En mi mente, cuatro cifras gruesas de color verde neón caen en el parquet de madera de verdad: el 2, el 1, el 4 y el 5. Una cosa está clara: no estamos hablando de precios reducidos.
2.145 euros. Más o menos.
Por supuesto, pierdo el tranvía y tengo que coger el de las 8:56. Pesco un sitio junto a una persona, supuestamente de género femenino, con pantalones elásticos.
2.145 euros. ¡Más o menos!
Ni siquiera mi amigo Phil podría permitirse ese piso, y eso que es el director de la empresa. No es que esté celoso ni nada de eso, en ese caso querría tener la misma cantidad de dinero, y no quiero porque los ricos tampoco son felices, como los pobres. Solo hay que ver a Dieter Bohlen, uno de esos dos que formaban Modern Talkin. ¿Alguien puede explicarme qué ha hecho con toda esa pasta? No paran de tirarle cosas a la cara inútiles adictos a los castings que no saben cantar, y su casa sufre más asaltos que un convoy estadounidense en Irak.
—Parece muy enfadado, ¿se encuentra bien?
Miro a la tipa de mi derecha.
—Todo bien. Solo he tenido miedo por un momento de que me metiera en su panecillo y me engullera.
Bajo del autobús y cruzo la Zülpicher Strasse en dirección al WebWorld. Shahin casi ha terminado su libro sobre mediciones y hace burbujas en una pipa de agua de manzana, relajado.

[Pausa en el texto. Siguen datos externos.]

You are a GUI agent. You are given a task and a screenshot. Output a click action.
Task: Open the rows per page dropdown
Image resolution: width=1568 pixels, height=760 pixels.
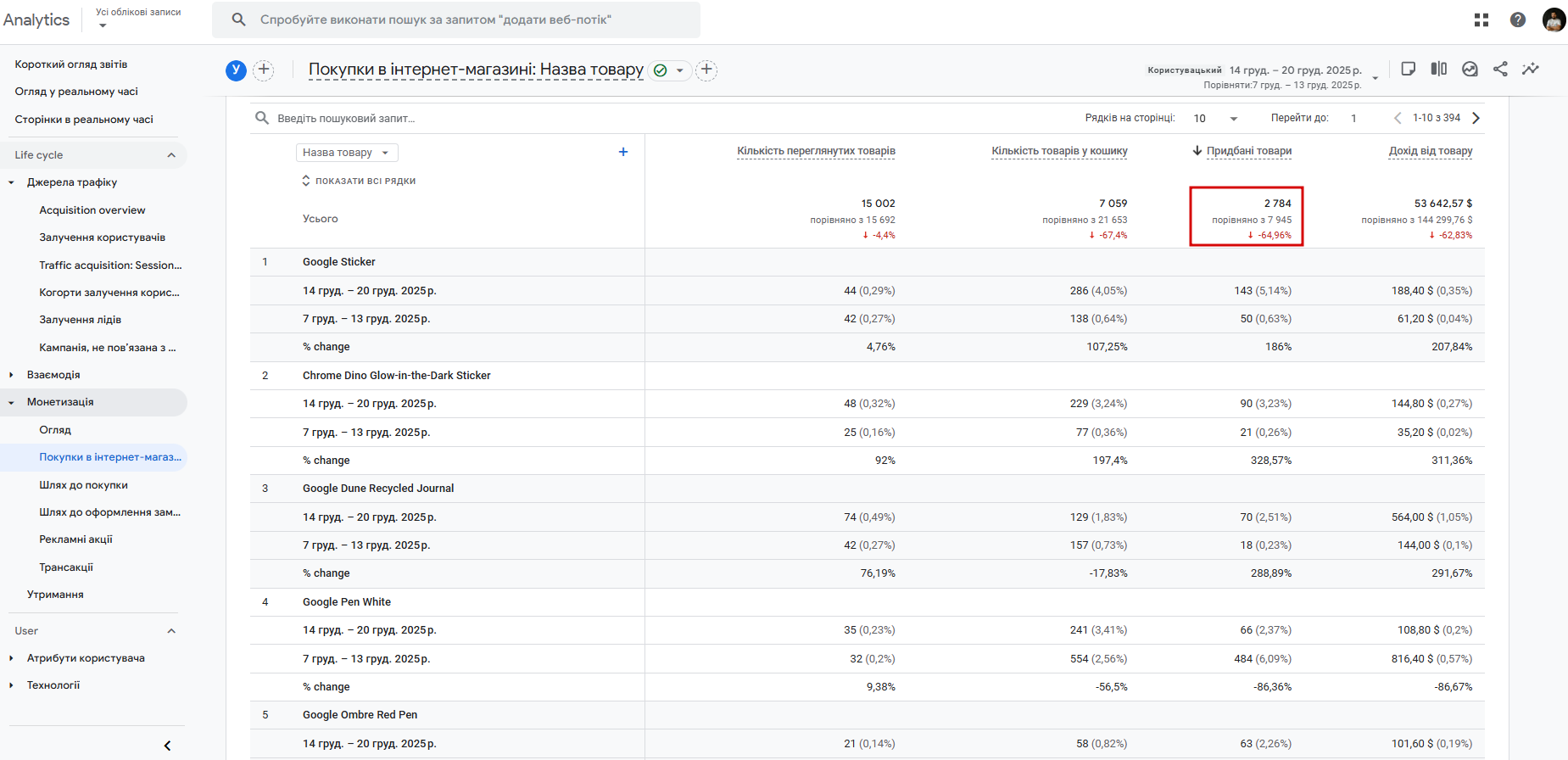coord(1215,119)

—Lo siento, Shahin. Esto... hoy llego un poco tarde, ¡he tenido un imprevisto!
—No pasa nada, Simon. Vienes cuando quieres. Por lo demás, ¿todo bien?
—Acabo de ver un piso de alquiler por 2.145 euros.
—¿Y? ¿Te lo has quedado?
Me quedo mirando a Shahin.
—Sabes qué, conéctame el siete.
Después de cerciorarme en spiegel.de de que no ha pasado nada, busco en Google la bionorma de la UE y me entero de que los productos que cumplen la biodirectriz de la UE no son tan estupendos. Mucho más estricta que esas biocondiciones, por ejemplo, es la asociación ecologista Demeter, ya que los biocampesinos tienen que abonar sus campos con los excrementos de sus propios animales. Genial. Por la misma regla de tres, uno puede mear en su bar habitual y luego escribir «bio» en la entrada.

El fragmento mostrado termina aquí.